Which lines in the records below contain the word "what"? Show each of those lines in full.

════════════════════

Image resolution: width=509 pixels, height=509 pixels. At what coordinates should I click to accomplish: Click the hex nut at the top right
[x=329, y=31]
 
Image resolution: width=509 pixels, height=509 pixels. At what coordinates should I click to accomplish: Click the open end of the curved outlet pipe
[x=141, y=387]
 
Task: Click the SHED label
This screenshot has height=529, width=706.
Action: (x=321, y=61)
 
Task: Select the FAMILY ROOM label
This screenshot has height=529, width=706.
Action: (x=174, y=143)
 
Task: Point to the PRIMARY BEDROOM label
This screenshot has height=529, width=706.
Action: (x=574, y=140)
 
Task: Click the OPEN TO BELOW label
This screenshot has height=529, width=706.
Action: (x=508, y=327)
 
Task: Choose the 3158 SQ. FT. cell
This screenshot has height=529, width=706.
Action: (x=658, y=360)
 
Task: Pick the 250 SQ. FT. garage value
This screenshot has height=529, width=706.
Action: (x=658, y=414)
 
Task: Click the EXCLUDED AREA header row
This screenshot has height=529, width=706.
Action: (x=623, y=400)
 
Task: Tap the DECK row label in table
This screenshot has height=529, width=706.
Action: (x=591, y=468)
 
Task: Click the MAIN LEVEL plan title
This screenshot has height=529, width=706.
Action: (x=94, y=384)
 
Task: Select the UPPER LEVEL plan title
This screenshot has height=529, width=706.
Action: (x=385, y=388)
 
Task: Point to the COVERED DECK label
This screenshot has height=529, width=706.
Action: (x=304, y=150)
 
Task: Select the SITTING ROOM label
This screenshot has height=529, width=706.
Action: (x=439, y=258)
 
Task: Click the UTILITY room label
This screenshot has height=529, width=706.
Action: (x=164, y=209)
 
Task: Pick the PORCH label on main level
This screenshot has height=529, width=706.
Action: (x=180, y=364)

════════════════════

Output for this task:
Image resolution: width=509 pixels, height=509 pixels. At what coordinates should I click to accomplish: Click the hex nut at the top right
Image resolution: width=509 pixels, height=509 pixels. At what coordinates should I click to accomplish: Click the open end of the curved outlet pipe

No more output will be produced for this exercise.